De huidige vergelijking met het loon van de overige werknemers bij de BV of bij een verbonden vennootschap wordt fors uitgebreid. Vanaf 2015 moet het loon van de DGA vergeleken worden met dat van werknemers bij de BV zelf of bij lichamen waaruit de werkgever van de DGA een voordeel uit hoofde van de deelnemingsvrijstelling kan genieten. De huidige wettekst vergelijkt met werknemers bij verbonden lichamen, dat vergt een belang van 1/3. Het kunnen genieten van een voordeel uit hoofde van de deelnemingsvrijstelling vergt een veel kleiner belang, te weten 5% van het nominaal gestorte aandelenkapitaal. Of nog minder, bij participatie door middel van een (tussengeschoven) coöperatie.

Financiën heeft alle lopende afspraken over de hoogte van het gebruikelijk loon per 1 januari 2015 opgezegd. Deze mededeling is naderhand genuanceerd: de opzegging ziet alleen op de afspraken over een gebruikelijk loon van meer dan het standaardbedrag van € 44.000.

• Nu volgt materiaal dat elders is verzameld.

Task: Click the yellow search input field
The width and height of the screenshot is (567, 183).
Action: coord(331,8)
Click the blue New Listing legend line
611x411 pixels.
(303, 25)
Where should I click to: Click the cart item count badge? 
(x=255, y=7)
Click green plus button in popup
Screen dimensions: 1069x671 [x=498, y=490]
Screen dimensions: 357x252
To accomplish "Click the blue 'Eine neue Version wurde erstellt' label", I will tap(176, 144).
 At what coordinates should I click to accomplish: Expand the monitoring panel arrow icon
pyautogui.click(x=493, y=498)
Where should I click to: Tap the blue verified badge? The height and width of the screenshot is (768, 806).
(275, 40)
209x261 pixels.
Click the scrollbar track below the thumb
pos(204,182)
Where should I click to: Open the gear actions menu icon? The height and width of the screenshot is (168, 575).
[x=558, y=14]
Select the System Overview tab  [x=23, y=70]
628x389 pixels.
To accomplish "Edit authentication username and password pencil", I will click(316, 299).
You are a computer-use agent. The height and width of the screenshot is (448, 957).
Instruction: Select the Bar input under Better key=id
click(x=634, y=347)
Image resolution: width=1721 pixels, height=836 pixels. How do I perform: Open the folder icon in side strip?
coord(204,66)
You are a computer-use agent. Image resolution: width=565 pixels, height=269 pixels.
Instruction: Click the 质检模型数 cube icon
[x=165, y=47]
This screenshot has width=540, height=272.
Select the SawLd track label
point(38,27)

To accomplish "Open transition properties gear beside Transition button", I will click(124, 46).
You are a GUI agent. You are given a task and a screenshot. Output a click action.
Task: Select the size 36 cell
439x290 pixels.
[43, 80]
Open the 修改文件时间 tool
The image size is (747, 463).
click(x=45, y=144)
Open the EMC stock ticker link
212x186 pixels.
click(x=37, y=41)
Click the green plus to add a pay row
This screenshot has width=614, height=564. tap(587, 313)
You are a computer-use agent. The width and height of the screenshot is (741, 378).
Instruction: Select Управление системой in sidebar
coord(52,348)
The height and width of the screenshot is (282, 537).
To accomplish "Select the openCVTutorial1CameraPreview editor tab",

Deze afspraken zijn collectief opgezegd. De werkgever/BV mag in deze situatie de lopende afspraak blijven toepassen mits het loon van de DGA wordt verhoogd tot 75/70e van het loon over 2014, én de feiten en omstandigheden gelijk blijven. Een nieuwe afspraak is pas nodig als de inspecteur of de werkgever/BV contact opneemt om een nieuwe afspraak te maken of als de geldigheidsduur van de oorspronkelijke afspraak is verlopen.

Er komt geen afwijkende regeling voor starters of voor innovatieve bedrijven. Werkgevers in deze posities kunnen – net als andere werkgevers – tegenbewijs leveren om zo aan te tonen dat het (gebruikelijk) loon realiter op een lager bedrag moet worden vastgesteld. Bijvoorbeeld vanwege de financiële situatie van de vennootschap.